[Supplied passage]

- Born: Adekunle Temitope 27 May 1996 (age 30) Lagos, Nigeria
- Origin: Ondo State
- Genres: Afrobeats; afropop; Fuji;
- Occupations: Singer, songwriter and performer
- Instruments: Vocals; singing;
- Years active: 2012–present
- Label: OIT Dynasty Records

= Small Doctor =

Nigerian Fuji, afro-pop recording artist and performer

Adekunle Temitope (born 27 May 1996), better known by his stage name Small Doctor, is a Nigerian Fuji, afro-pop recording artist and performer. Small Doctor was preceded by the release of another single: "Penalty" which won award for the "Best Street Hop" at The Headies 2018. His songs are mostly composed in English, pidgin and Yoruba.

[/Supplied passage]

* Assigned task a
From the Small Doctor profile, transcribe the part that opens with the words containing "- Born: Adekunle" and closes with "pidgin and Yoruba.".

[Records]

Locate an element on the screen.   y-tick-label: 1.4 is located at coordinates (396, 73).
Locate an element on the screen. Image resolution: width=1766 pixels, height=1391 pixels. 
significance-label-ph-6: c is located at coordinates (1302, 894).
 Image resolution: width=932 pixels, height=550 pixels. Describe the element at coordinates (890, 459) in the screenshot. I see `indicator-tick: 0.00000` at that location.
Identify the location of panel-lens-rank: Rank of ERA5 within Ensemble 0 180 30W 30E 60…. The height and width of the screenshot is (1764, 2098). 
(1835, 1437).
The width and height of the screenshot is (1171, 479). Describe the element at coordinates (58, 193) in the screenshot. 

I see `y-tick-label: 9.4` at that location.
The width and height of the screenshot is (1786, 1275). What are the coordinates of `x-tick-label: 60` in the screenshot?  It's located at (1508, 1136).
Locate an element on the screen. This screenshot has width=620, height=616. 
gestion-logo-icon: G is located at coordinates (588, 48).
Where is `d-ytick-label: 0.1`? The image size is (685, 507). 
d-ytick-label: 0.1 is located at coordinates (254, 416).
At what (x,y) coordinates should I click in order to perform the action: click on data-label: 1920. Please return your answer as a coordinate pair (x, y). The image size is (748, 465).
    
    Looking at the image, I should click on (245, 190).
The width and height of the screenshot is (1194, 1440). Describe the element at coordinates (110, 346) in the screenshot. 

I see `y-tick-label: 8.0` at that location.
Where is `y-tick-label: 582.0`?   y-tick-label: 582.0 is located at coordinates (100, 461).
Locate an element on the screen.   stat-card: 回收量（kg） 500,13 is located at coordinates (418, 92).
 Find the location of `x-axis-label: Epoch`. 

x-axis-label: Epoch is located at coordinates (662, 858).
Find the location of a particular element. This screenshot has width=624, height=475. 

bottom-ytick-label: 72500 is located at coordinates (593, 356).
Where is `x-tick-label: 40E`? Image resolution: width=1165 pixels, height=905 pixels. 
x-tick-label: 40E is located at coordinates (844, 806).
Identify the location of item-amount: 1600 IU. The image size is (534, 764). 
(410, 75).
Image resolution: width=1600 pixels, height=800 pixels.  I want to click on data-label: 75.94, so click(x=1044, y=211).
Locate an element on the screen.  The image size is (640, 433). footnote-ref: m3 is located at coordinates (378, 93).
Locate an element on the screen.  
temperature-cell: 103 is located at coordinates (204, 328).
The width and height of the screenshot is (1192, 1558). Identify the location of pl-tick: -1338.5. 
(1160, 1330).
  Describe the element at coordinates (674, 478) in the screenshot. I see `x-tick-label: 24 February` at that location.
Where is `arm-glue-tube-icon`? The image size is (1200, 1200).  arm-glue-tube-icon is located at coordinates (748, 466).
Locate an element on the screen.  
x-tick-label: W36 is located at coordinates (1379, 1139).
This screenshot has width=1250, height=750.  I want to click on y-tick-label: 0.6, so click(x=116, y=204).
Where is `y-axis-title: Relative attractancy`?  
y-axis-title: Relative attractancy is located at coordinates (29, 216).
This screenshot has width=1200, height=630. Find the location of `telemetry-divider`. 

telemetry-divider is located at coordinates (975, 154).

[/Records]

* Assigned task b
Format as a JSON list of strings the records from their start through the line containing "The width and height of the screenshot is (1786, 1275).", one string per line, with blank lines omitted.

* Written response a
- Born: Adekunle Temitope 27 May 1996 (age 30) Lagos, Nigeria
- Origin: Ondo State
- Genres: Afrobeats; afropop; Fuji;
- Occupations: Singer, songwriter and performer
- Instruments: Vocals; singing;
- Years active: 2012–present
- Label: OIT Dynasty Records

= Small Doctor =

Nigerian Fuji, afro-pop recording artist and performer

Adekunle Temitope (born 27 May 1996), better known by his stage name Small Doctor, is a Nigerian Fuji, afro-pop recording artist and performer. Small Doctor was preceded by the release of another single: "Penalty" which won award for the "Best Street Hop" at The Headies 2018. His songs are mostly composed in English, pidgin and Yoruba.

* Written response b
[
  "Locate an element on the screen.   y-tick-label: 1.4 is located at coordinates (396, 73).",
  "Locate an element on the screen. Image resolution: width=1766 pixels, height=1391 pixels. ",
  "significance-label-ph-6: c is located at coordinates (1302, 894).",
  " Image resolution: width=932 pixels, height=550 pixels. Describe the element at coordinates (890, 459) in the screenshot. I see `indicator-tick: 0.00000` at that location.",
  "Identify the location of panel-lens-rank: Rank of ERA5 within Ensemble 0 180 30W 30E 60…. The height and width of the screenshot is (1764, 2098). ",
  "(1835, 1437).",
  "The width and height of the screenshot is (1171, 479). Describe the element at coordinates (58, 193) in the screenshot. ",
  "I see `y-tick-label: 9.4` at that location.",
  "The width and height of the screenshot is (1786, 1275). What are the coordinates of `x-tick-label: 60` in the screenshot?  It's located at (1508, 1136)."
]